Who are the victims?

They come from all over the world, with at least 24 nationalities represented.

People from Ireland, France, Australia, China, Pakistan, Venezuela, Algeria, Peru, Germany, the Netherlands, Greece, Hong Kong, Taiwan and the Philippines are all reported to be among the victims.

Aftermath of Barcelona attack in pictures

Belgium said one of its citizens was killed and France said 26 of its nationals were injured, 11 seriously. The Australian government said at least four citizens were injured.

Who is responsible?

So-called Islamic State (IS) has said it was behind the Las Ramblas attack and that IS “soldiers” carried it out. But it did not provide any evidence or details to back up the claim.

Why Spain?

The country is one of Europe’s most popular tourist destinations but in recent years has not seen the kind of jihadist violence that has rocked France, the UK, Belgium and Germany.

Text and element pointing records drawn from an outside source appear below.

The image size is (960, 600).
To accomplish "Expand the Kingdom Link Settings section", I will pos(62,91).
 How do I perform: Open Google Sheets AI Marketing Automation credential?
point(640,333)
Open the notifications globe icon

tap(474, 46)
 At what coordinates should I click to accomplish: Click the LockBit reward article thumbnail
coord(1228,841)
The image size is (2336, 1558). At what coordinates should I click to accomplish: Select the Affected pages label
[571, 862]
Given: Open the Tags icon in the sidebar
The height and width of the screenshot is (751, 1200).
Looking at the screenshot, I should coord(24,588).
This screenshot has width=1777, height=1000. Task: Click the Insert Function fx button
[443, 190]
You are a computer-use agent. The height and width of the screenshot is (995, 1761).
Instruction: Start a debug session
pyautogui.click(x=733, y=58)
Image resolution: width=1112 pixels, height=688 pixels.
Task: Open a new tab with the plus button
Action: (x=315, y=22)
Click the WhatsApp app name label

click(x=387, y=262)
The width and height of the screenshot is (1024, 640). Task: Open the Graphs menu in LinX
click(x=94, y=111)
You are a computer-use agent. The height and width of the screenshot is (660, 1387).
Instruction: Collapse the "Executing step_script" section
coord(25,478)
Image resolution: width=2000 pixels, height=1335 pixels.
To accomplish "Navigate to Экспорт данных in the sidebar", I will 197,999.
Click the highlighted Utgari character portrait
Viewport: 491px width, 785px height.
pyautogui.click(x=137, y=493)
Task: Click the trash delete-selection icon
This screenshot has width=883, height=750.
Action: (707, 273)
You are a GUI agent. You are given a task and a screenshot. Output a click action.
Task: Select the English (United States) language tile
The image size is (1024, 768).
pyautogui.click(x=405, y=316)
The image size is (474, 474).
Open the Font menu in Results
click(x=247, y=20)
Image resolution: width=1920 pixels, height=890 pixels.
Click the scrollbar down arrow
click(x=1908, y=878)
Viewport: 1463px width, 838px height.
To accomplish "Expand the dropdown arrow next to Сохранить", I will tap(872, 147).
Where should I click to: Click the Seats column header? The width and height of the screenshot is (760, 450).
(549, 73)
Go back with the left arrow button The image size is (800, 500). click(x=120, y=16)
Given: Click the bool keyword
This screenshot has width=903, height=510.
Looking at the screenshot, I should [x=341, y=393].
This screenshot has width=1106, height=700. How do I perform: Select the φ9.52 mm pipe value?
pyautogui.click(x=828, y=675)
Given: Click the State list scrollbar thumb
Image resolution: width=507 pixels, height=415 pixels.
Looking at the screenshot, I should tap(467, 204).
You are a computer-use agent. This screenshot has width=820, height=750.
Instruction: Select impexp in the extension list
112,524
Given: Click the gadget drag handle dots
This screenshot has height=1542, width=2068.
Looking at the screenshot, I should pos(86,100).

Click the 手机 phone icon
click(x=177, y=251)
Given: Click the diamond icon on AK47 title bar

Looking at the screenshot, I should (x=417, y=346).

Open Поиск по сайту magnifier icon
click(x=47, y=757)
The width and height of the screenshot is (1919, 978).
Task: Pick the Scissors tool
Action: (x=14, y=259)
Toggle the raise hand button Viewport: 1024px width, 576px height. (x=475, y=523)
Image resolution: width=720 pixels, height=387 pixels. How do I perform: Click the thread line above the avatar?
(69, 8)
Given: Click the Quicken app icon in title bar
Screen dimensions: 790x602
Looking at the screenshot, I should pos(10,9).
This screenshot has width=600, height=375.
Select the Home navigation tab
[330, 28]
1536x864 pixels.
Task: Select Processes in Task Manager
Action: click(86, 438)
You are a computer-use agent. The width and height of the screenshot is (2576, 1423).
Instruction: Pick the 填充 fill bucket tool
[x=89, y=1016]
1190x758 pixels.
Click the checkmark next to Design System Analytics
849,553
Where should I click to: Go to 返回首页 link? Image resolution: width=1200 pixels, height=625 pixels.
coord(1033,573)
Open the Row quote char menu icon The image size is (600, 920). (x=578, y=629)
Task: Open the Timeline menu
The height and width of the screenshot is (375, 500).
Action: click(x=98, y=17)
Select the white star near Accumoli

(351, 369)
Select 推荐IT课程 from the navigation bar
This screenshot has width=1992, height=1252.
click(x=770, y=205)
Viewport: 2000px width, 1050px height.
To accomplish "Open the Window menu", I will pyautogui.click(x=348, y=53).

Still, Spain has been targeted before – several trains in Madrid, the capital, were bombed by al-Qaeda inspired militants in 2004, killing 191 people.

The IS news agency, Amaq, said the attack was carried out as part of efforts to target states fighting in the US-led anti-IS coalition.

A few hundred Spanish soldiers are in Iraq, training local forces fighting the Sunni militant group.

How much jihadist activity is there in the country?

The number of operations carried out against jihadists has increased significantly since Spain raised its terror alert level to four out of five in June 2015, meaning there was “high risk” of a terror attack.

Before these attacks, 51 suspected jihadists had already been detained in the country this year, while 69 were detained last year, and 75 were detained in 2015, according to El Pais.

Security and surveillance was stepped up in the wake of truck attacks in the French city of Nice in July 2016 and the German capital Berlin in December.